What Did He Know?
Charges of coverup over Somalia rock the military
Gen. Jean Boyle looked uncomtortable and sounded tense-and that was perfectly understandable. After all, the 48-year-old Boyle, the most senior officer in the Canadian Forces, was taking an unprecedented gamble to save his reputation, and perhaps his career. In a four-
minute videotaped message delivered last week to the 70,000 military employees of the department of national defence, Boyle proclaimed himself innocent of any wrongdoing in the Somalia affair, which some defence experts are calling Canada’s most serious military scandal since the Second World War. Boyle said he had done everything possible to assist a federal inquiry into the department’s handling of the March, 1993, killing of a 16-yearold Somali by a handful of Canadian peacekeepers. “I never participated in any effort to interfere with the work of the Somalia commission,” he declared flatly, his face sombre, his left hand nervously playing with a pen.

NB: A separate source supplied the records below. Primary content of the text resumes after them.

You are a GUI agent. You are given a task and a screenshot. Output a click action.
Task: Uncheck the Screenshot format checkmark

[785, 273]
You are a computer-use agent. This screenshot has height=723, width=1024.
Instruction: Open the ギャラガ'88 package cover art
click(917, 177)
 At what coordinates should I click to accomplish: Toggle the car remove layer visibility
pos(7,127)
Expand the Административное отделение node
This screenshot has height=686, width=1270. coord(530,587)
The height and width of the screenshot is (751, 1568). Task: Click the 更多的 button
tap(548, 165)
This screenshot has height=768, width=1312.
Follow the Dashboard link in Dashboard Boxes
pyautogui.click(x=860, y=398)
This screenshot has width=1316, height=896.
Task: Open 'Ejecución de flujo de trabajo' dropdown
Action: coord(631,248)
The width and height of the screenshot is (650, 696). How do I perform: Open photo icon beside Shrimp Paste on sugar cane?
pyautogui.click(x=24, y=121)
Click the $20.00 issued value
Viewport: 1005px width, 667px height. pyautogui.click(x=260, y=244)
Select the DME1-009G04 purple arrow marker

But Boyle’s statement raised as many questions as it answered, and left many observers wondering: what did he know?
Ultimately, the three-member commission of inquiry, under the chairmanship of Federal Court Judge Gilles Létourneau, will decide how much Boyle knew—but it will be many months before they reach any conclusions. In the meantime, the commission raised fresh doubts about the conduct of the military by revealing early last week that documents crucial to the inquiry had either disappeared or been altered. Létourneau set aside four days of hearings in mid-April so that military officials can explain what happened to the files.
In response, Boyle took an extraordinary step: he ordered his entire department to drop all but the most essential duties on Tuesday, April 9, in order to search for the missing papers. But that is unlikely to stop the scandal from spreading. Many outside experts suggest that the disappearing documents point to a widespread and high-level attempt to contain, even cover up, the Somalia affair. ‘To orchestrate erasures and disappearances all over the place suggests that more than one person was involved, and that someone pretty high up the chain of command had to be giving instructions,” says Brian MacDonald, a Toronto-based military consultant and former colonel in the army reserve.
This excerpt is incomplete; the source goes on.